“Loop Item” is very important in Octoparse because it is one of the most frequently-used steps while you build a scraping task.
If you have a task that Octoparse only extracts the first item and keeps producing duplicates, you may need to revise the “Loop Item” you create in the task.
There are mainly two reasons why it happens:
1) Data to be extracted is not in the selected area. (e.g. You only select the title to create a loop and yet you click the data outside the title area to extract)
This mistake may usually happen when you need to extract data from the list page.
In this case, you may need to delete the entire “Loop Item” and rebuild another one. Please note that you need to select the entire area as an item to create a loop. (Data extraction is only allowed in the selected area.) If you cannot select the entire area directly, expand the area by clicking this icon on "Action Tips" to include all the data you need.
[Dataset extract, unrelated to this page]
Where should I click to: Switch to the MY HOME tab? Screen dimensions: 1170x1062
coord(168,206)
2) When finishing a loop, Octoparse will mark the first item in red as shown in the screenshots below to remind you to start extracting data from the first item.
But if you start to extract data from the second item or other items without following Octoparse’s hints, Octoparse may scrape the second item or other items’ data and produce duplicates. You should delete the step of “Extract Data” and drag a new step of “Extract Data” in your loop under the instruction of Octoparse.
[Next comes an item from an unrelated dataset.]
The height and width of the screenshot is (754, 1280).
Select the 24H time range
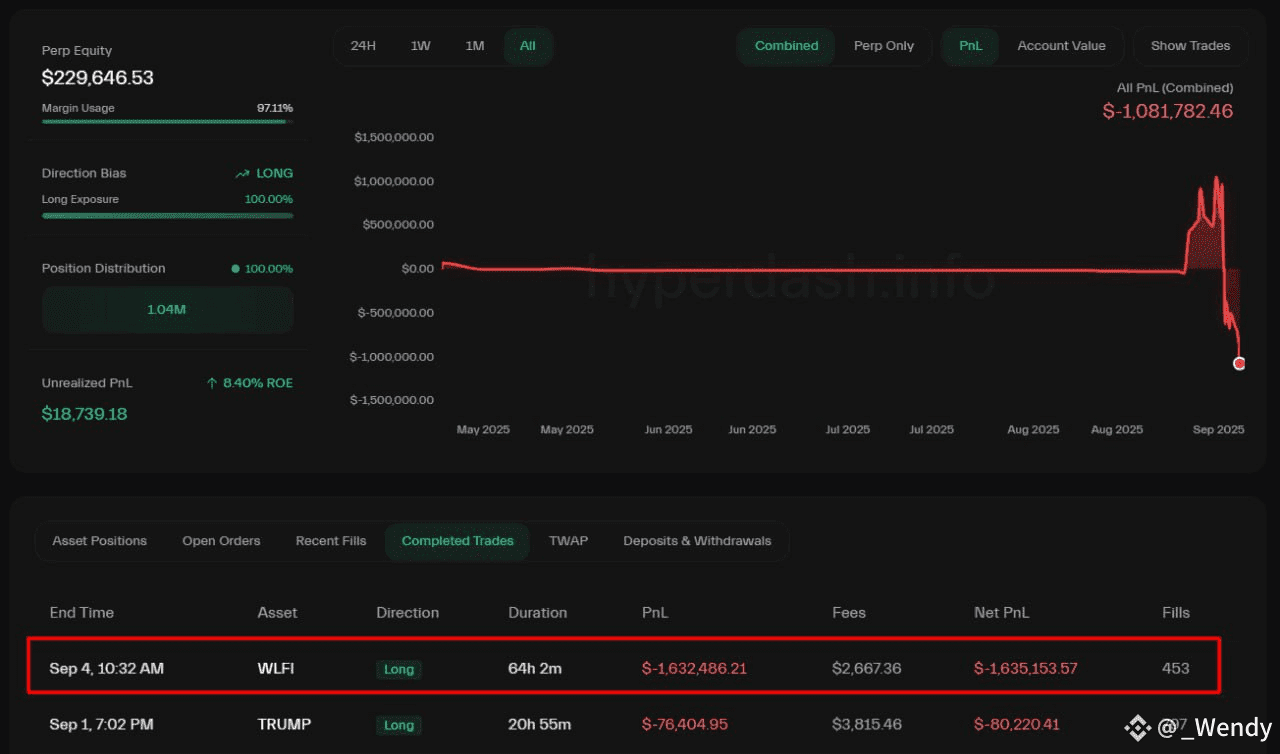(363, 46)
You can follow these two steps to check the “Loop Item” manually.
- Just click the first item in your “Loop Item” to check the data extracted as shown in the screenshot below.
- Click the second item in “Loop Item” to check the data. If the data extracted is always the same even though you select the second item, you should follow the above solutions to revise your task.
Artículo en español: ¿Por qué Octoparse solo extrae el primer elemento y produzca duplicados?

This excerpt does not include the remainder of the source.